California is considering a bill that would give striking workers access to unemployment benefits.
Labor experts say it would improve workers' outcomes and stimulate the economy.
The proposal comes as California faces the SAG-AFTRA strike, the largest ongoing action in the country.
In California, there is no shortage of labor organizing these days.
There were another 12 other active strikes in the state during July, making California the most active state for labor actions that month, according to the Cornell University School of Industrial and Labor Relations Labor Action Tracker.
One of the biggest tensions when a union decides to walk out is how long their striking members can survive without a paycheck. But that problem could be less of one if some California lawmakers get their way.
Legislators are now considering a bill that would make any striking workers in the state eligible for unemployment benefits if their action lasts more than two weeks.
If it passes, it would make California the third state in the nation to adopt such a policy, following in the footsteps of New York and New Jersey.
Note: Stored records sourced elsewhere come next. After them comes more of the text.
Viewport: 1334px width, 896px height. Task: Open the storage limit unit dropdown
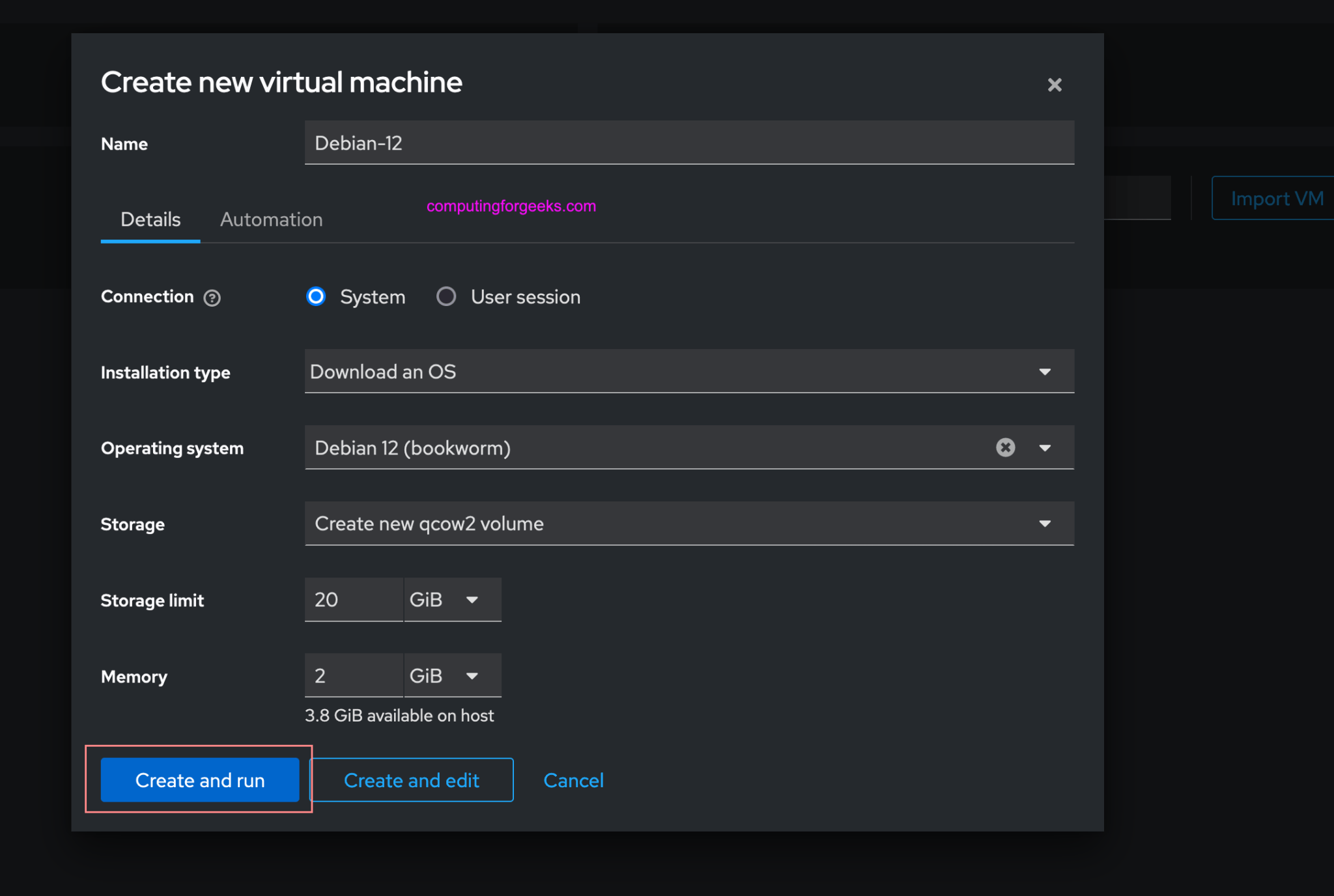click(x=472, y=600)
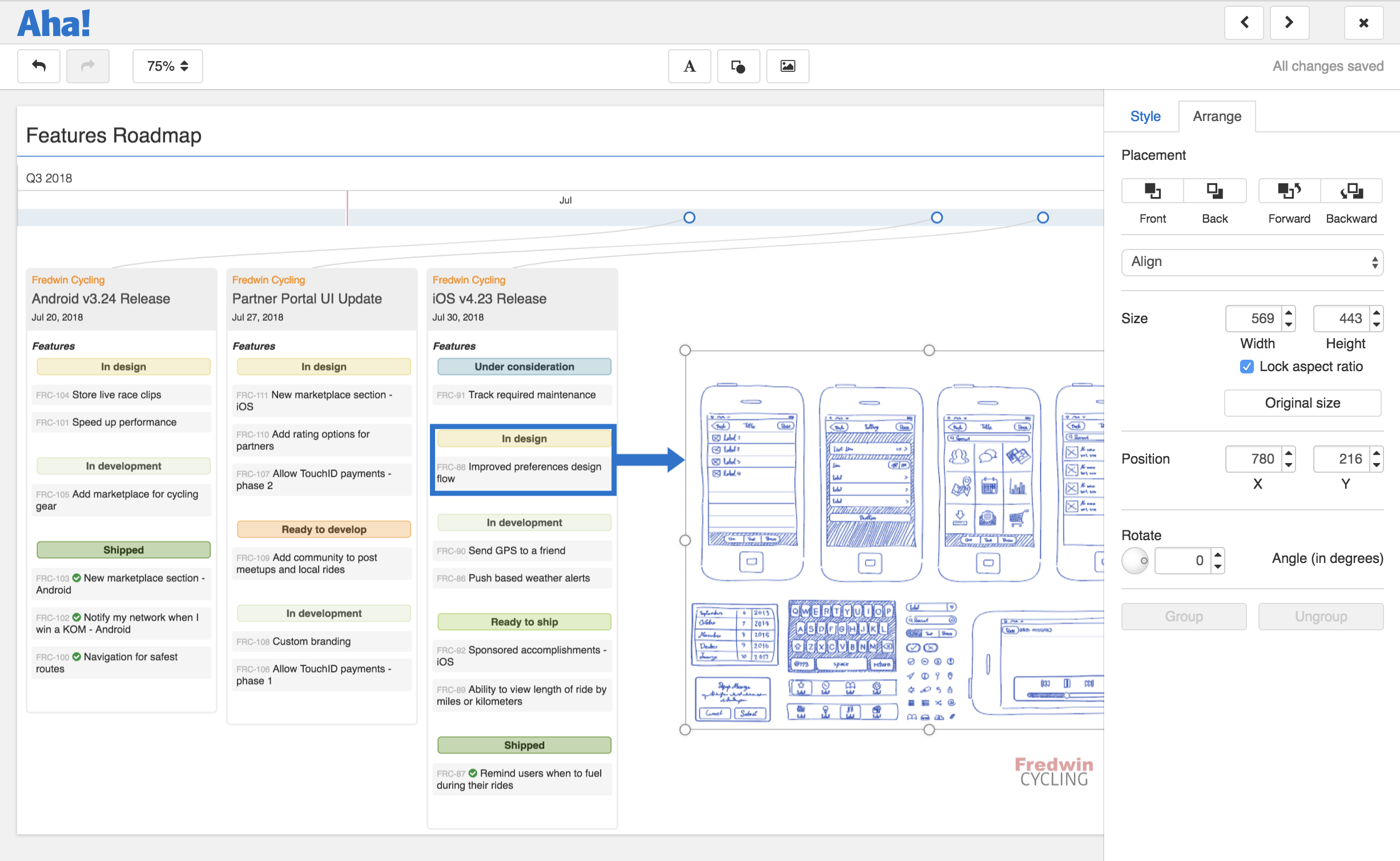This screenshot has width=1400, height=861.
Task: Switch to the Style tab
Action: click(x=1145, y=116)
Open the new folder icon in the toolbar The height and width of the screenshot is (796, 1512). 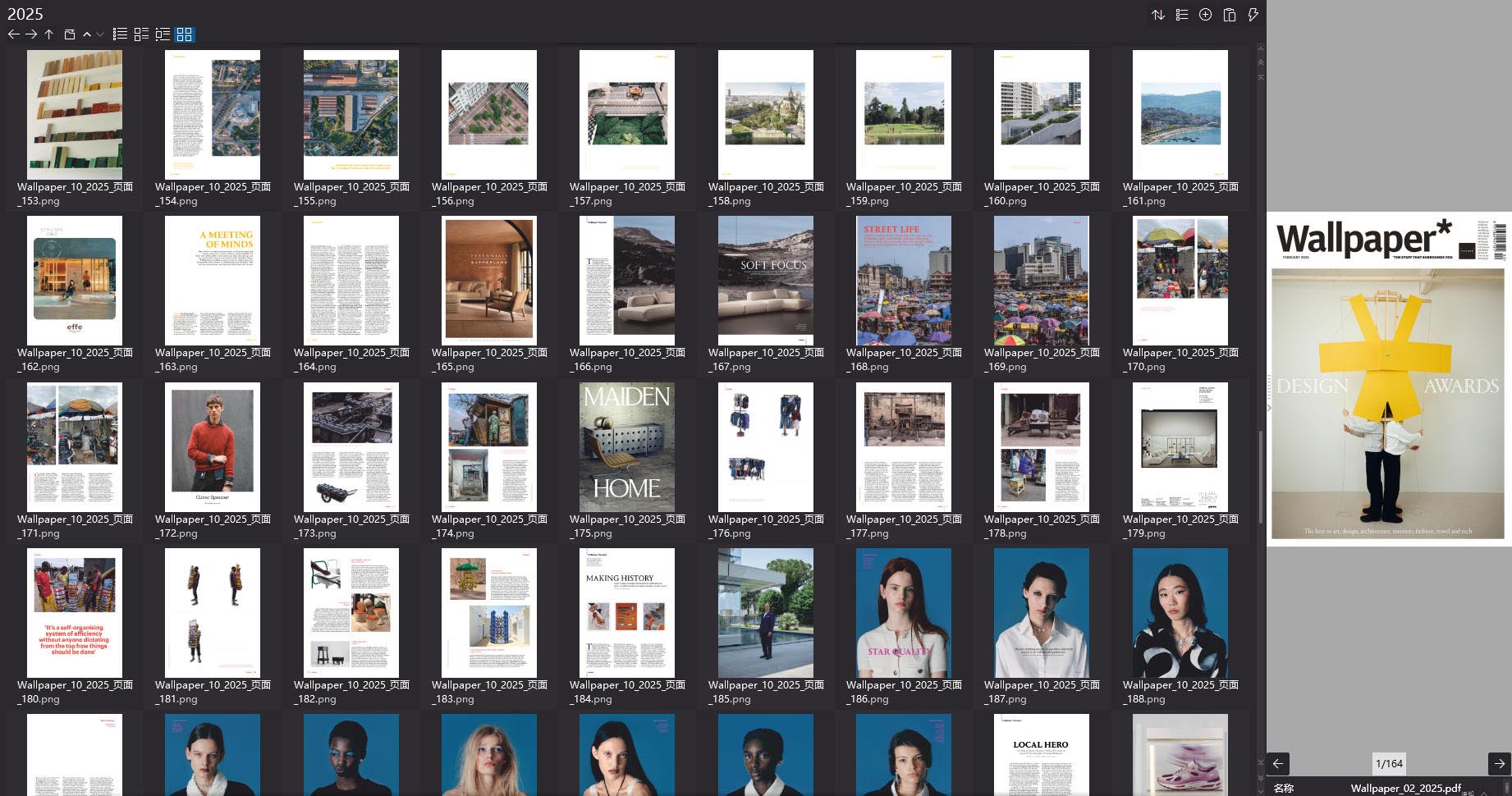coord(70,34)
Meanwhile, Connecticut and Massachusetts are also considering similar bills.
Labor experts say the bill could mark a turning point for workers in California.
"It will very much be a pro-labor statement at a time in a year when so many Californians have gone on strike and are hurting," Steven Greenhouse, former New York Times labor reporter and senior fellow at the Century Foundation, told Insider. "This will certainly be a boon to them and in ways might help stimulate the California economy by putting more money in people's pockets."
New Jersey expanded its law in April, decreasing the waiting period for striking workers before benefits kick in from 30 to 14 days.
Striking workers having access to unemployment benefits would also benefit the larger community in California, according to Kate Bronfenbrenner, director of labor education research at the Cornell University School of Industrial and Labor Relations.
"We have to remember the long-term costs of strikes — not just to workers, but the rest of the community," Bronfenbrenner told Insider. "When workers are on strike, they don't have money to make purchases, they're not shopping, they're late on their rents and their mortgage payments. So it's good for the community for workers to get unemployment too."
Robert Moutrie, a policy advocate for the California Chamber of Commerce, however, called the proposal "irresponsible" and said it would burden employers throughout the state.
"California's UI system is already $18 billion in debt," Moutrie wrote in a statement earlier this month. "Adding more costs to an insolvent system will extend the tax increases already underway from COVID-19."
Still, Bronfenbrenner said she expects this bill to face less opposition in light of California's recent strikes.
"Public support for the current labor struggles has been extremely high," Bronfenbrenner said. "I think there's going to be less opposition to this kind of legislation because the public understands that these workers are going to strike the same issues that they're concerned about in their workplace."